Solo cuando ha caído
en la cuenta del efecto político que alcanzaba su narración, el responsable de
la difusión por las redes sociales de este acto de borrado de la memoria ha
pedido públicamente perdón a quienes se hayan sentido ofendidos. Bien está,
pero ¿basta esta petición o, más aún, bastaría un perdón otorgado por los
ofendidos para mantenerse en un cargo público como representante elegido por
los votantes de un partido? No, en absoluto. El perdón es un acto moral, que
concierne ante todo a quien lo pide y a quien lo otorga. Aquí no se trata de
eso, sino del elegido por unos votantes que carecían de elementos de juicio
sobre la identidad política del sujeto que les pedía, como miembro de una
candidatura, su voto.

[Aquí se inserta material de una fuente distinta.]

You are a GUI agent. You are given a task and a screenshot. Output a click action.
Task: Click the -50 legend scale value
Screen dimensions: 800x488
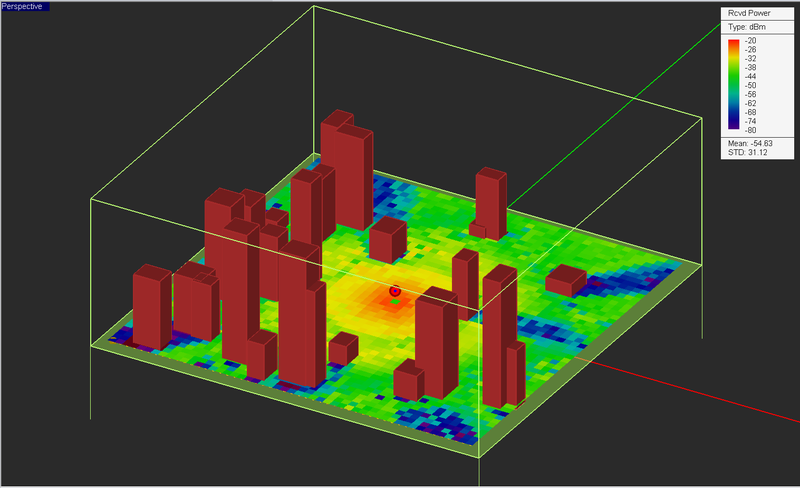coord(750,85)
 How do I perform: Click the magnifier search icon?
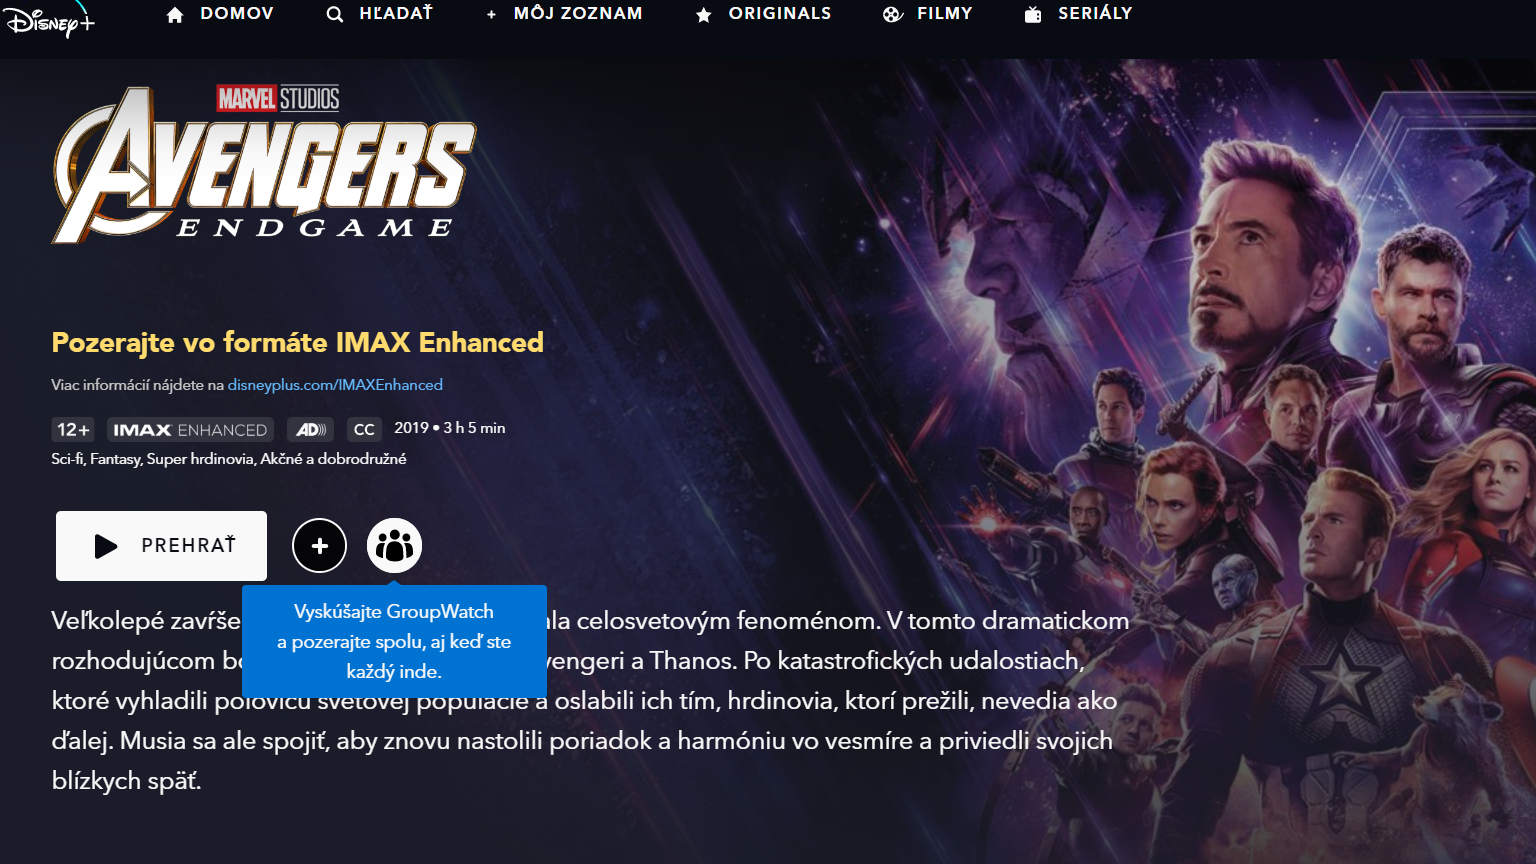pyautogui.click(x=335, y=15)
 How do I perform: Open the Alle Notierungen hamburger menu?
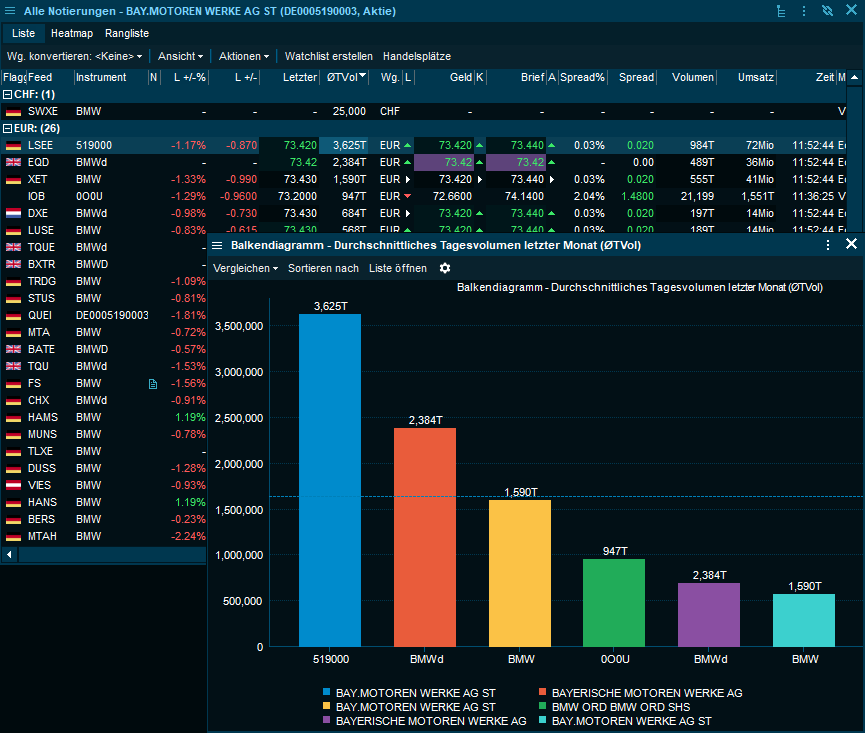[10, 11]
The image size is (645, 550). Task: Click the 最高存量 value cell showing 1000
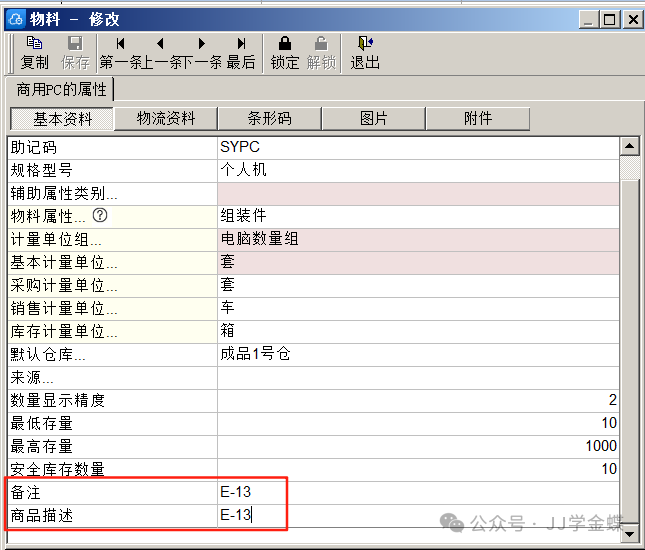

Lo obligado no es pedir perdón sino tomar nota de la
propia e intransferible responsabilidad política y actuar en consecuencia, como
inevitablemente se ha visto impelido a reconocer Guillermo Zapata renunciando a
su designación como responsable de la concejalía de cultura, aunque con el
peregrino argumento de que era ese ámbito el exclusivamente afectado por su
intervención en las redes.
La pregunta es: si para la cultura de Madrid habría
sido un oprobio verse representada por el difusor, a título personal, de este
texto de destrucción de la memoria, ¿por qué no habría de serlo para los
ciudadanos de cualquier distrito? La respuesta solo es posible cuando se
conteste a esta otra pregunta: ¿habrían consentido ni por un instante sus
compañeros de candidatura la presencia a su lado de alguien que hubiera
difundido por las redes un chiste en el que los asesinados por una banda
fascista en un despacho de abogados de Atocha hubieran aparecido como ceniza
arrojada a un vertedero?, ¿lo habrían votado sus electores?